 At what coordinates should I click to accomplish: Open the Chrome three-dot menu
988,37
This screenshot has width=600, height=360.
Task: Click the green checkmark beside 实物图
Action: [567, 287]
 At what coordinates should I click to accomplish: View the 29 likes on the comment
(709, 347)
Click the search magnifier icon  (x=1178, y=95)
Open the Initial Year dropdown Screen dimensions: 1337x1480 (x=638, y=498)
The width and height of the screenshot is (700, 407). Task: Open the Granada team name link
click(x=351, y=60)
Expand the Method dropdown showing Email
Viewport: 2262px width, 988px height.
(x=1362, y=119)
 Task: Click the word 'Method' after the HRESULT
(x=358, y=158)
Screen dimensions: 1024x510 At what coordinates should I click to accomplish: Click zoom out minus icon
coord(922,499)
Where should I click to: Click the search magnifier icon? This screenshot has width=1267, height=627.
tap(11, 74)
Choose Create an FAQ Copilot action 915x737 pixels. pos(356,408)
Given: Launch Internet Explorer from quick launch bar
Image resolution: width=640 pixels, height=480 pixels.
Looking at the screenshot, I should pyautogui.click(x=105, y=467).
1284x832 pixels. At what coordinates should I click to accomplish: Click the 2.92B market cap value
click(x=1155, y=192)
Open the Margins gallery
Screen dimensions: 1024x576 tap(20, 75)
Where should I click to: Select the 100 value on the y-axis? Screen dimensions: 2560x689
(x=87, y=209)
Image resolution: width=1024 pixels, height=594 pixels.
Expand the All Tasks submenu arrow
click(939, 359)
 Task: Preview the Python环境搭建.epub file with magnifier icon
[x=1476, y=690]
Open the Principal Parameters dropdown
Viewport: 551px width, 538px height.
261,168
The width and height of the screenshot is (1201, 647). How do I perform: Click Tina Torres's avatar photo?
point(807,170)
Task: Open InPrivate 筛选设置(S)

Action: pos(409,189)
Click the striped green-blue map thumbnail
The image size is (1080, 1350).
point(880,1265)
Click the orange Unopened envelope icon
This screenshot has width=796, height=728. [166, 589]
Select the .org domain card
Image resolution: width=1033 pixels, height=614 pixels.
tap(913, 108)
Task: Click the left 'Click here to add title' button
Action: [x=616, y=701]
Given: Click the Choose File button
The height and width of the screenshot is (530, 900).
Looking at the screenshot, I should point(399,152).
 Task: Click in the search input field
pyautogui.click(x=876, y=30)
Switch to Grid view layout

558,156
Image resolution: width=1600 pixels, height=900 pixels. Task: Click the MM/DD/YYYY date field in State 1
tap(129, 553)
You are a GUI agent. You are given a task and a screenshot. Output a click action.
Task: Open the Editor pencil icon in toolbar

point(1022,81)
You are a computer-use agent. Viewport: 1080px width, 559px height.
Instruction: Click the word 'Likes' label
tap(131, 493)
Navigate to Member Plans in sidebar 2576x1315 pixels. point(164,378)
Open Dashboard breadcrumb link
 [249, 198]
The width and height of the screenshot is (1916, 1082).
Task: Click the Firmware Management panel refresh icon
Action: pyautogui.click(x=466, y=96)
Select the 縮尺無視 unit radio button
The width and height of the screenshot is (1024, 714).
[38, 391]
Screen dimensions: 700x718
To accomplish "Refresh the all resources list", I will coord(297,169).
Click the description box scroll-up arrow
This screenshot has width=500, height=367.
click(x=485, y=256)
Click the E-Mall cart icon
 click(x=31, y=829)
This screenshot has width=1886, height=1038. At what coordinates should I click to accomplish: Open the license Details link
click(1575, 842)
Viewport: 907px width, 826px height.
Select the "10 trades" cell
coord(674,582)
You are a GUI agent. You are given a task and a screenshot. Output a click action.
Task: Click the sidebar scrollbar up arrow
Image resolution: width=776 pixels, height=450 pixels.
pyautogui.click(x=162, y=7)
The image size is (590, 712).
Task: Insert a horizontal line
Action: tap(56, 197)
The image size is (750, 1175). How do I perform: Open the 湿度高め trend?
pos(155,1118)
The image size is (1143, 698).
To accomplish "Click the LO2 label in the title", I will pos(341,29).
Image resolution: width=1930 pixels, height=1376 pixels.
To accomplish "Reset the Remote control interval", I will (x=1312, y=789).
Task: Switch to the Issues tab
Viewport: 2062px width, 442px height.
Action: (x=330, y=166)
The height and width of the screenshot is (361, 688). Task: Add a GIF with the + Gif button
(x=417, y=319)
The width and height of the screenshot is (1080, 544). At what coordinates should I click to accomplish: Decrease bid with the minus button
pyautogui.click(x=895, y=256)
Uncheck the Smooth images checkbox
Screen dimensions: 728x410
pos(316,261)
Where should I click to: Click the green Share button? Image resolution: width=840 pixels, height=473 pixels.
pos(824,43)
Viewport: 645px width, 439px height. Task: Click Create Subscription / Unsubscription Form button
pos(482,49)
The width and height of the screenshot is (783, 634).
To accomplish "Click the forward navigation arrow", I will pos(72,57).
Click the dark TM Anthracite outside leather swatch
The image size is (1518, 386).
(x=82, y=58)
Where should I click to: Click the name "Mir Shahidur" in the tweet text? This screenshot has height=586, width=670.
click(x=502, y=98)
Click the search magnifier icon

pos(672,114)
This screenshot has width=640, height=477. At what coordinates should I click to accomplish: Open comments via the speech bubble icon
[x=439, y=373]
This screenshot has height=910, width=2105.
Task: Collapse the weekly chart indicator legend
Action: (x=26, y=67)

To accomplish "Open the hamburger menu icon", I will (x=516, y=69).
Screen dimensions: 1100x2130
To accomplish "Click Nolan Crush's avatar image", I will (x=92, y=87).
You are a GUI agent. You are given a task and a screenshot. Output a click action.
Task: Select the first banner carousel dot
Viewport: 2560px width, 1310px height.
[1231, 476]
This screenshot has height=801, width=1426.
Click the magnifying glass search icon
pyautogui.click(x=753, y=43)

▶ [TASK OBJECTIVE]:
Word for word, extract all the records.

▶ [RESPONSE FOR THIS EXERCISE]:
 At what coordinates should I click to accomplish: Open the Chrome three-dot menu
988,37
This screenshot has width=600, height=360.
Task: Click the green checkmark beside 实物图
Action: [567, 287]
 At what coordinates should I click to accomplish: View the 29 likes on the comment
(709, 347)
Click the search magnifier icon  (x=1178, y=95)
Open the Initial Year dropdown Screen dimensions: 1337x1480 (x=638, y=498)
The width and height of the screenshot is (700, 407). Task: Open the Granada team name link
click(x=351, y=60)
Expand the Method dropdown showing Email
Viewport: 2262px width, 988px height.
(x=1362, y=119)
 Task: Click the word 'Method' after the HRESULT
(x=358, y=158)
Screen dimensions: 1024x510 At what coordinates should I click to accomplish: Click zoom out minus icon
coord(922,499)
Where should I click to: Click the search magnifier icon? This screenshot has width=1267, height=627.
tap(11, 74)
Choose Create an FAQ Copilot action 915x737 pixels. pos(356,408)
Given: Launch Internet Explorer from quick launch bar
Image resolution: width=640 pixels, height=480 pixels.
Looking at the screenshot, I should pyautogui.click(x=105, y=467).
1284x832 pixels. At what coordinates should I click to accomplish: Click the 2.92B market cap value
click(x=1155, y=192)
Open the Margins gallery
Screen dimensions: 1024x576 tap(20, 75)
Where should I click to: Select the 100 value on the y-axis? Screen dimensions: 2560x689
(x=87, y=209)
Image resolution: width=1024 pixels, height=594 pixels.
Expand the All Tasks submenu arrow
click(939, 359)
 Task: Preview the Python环境搭建.epub file with magnifier icon
[x=1476, y=690]
Open the Principal Parameters dropdown
Viewport: 551px width, 538px height.
261,168
The width and height of the screenshot is (1201, 647). How do I perform: Click Tina Torres's avatar photo?
point(807,170)
Task: Open InPrivate 筛选设置(S)

Action: pos(409,189)
Click the striped green-blue map thumbnail
The image size is (1080, 1350).
point(880,1265)
Click the orange Unopened envelope icon
This screenshot has width=796, height=728. [166, 589]
Select the .org domain card
Image resolution: width=1033 pixels, height=614 pixels.
tap(913, 108)
Task: Click the left 'Click here to add title' button
Action: [x=616, y=701]
Given: Click the Choose File button
The height and width of the screenshot is (530, 900).
Looking at the screenshot, I should point(399,152).
 Task: Click in the search input field
pyautogui.click(x=876, y=30)
Switch to Grid view layout

558,156
Image resolution: width=1600 pixels, height=900 pixels. Task: Click the MM/DD/YYYY date field in State 1
tap(129, 553)
You are a GUI agent. You are given a task and a screenshot. Output a click action.
Task: Open the Editor pencil icon in toolbar

point(1022,81)
You are a computer-use agent. Viewport: 1080px width, 559px height.
Instruction: Click the word 'Likes' label
tap(131, 493)
Navigate to Member Plans in sidebar 2576x1315 pixels. point(164,378)
Open Dashboard breadcrumb link
 [249, 198]
The width and height of the screenshot is (1916, 1082).
Task: Click the Firmware Management panel refresh icon
Action: pyautogui.click(x=466, y=96)
Select the 縮尺無視 unit radio button
The width and height of the screenshot is (1024, 714).
[38, 391]
Screen dimensions: 700x718
To accomplish "Refresh the all resources list", I will coord(297,169).
Click the description box scroll-up arrow
This screenshot has width=500, height=367.
click(x=485, y=256)
Click the E-Mall cart icon
 click(x=31, y=829)
This screenshot has width=1886, height=1038. At what coordinates should I click to accomplish: Open the license Details link
click(1575, 842)
Viewport: 907px width, 826px height.
Select the "10 trades" cell
coord(674,582)
You are a GUI agent. You are given a task and a screenshot. Output a click action.
Task: Click the sidebar scrollbar up arrow
Image resolution: width=776 pixels, height=450 pixels.
pyautogui.click(x=162, y=7)
The image size is (590, 712).
Task: Insert a horizontal line
Action: tap(56, 197)
The image size is (750, 1175). How do I perform: Open the 湿度高め trend?
pos(155,1118)
The image size is (1143, 698).
To accomplish "Click the LO2 label in the title", I will pos(341,29).
Image resolution: width=1930 pixels, height=1376 pixels.
To accomplish "Reset the Remote control interval", I will (x=1312, y=789).
Task: Switch to the Issues tab
Viewport: 2062px width, 442px height.
Action: (x=330, y=166)
The height and width of the screenshot is (361, 688). Task: Add a GIF with the + Gif button
(x=417, y=319)
The width and height of the screenshot is (1080, 544). At what coordinates should I click to accomplish: Decrease bid with the minus button
pyautogui.click(x=895, y=256)
Uncheck the Smooth images checkbox
Screen dimensions: 728x410
pos(316,261)
Where should I click to: Click the green Share button? Image resolution: width=840 pixels, height=473 pixels.
pos(824,43)
Viewport: 645px width, 439px height. Task: Click Create Subscription / Unsubscription Form button
pos(482,49)
The width and height of the screenshot is (783, 634).
To accomplish "Click the forward navigation arrow", I will pos(72,57).
Click the dark TM Anthracite outside leather swatch
The image size is (1518, 386).
(x=82, y=58)
Where should I click to: Click the name "Mir Shahidur" in the tweet text? This screenshot has height=586, width=670.
click(x=502, y=98)
Click the search magnifier icon

pos(672,114)
This screenshot has width=640, height=477. At what coordinates should I click to accomplish: Open comments via the speech bubble icon
[x=439, y=373]
This screenshot has height=910, width=2105.
Task: Collapse the weekly chart indicator legend
Action: (x=26, y=67)

To accomplish "Open the hamburger menu icon", I will (x=516, y=69).
Screen dimensions: 1100x2130
To accomplish "Click Nolan Crush's avatar image", I will (x=92, y=87).
You are a GUI agent. You are given a task and a screenshot. Output a click action.
Task: Select the first banner carousel dot
Viewport: 2560px width, 1310px height.
[1231, 476]
This screenshot has height=801, width=1426.
Click the magnifying glass search icon
pyautogui.click(x=753, y=43)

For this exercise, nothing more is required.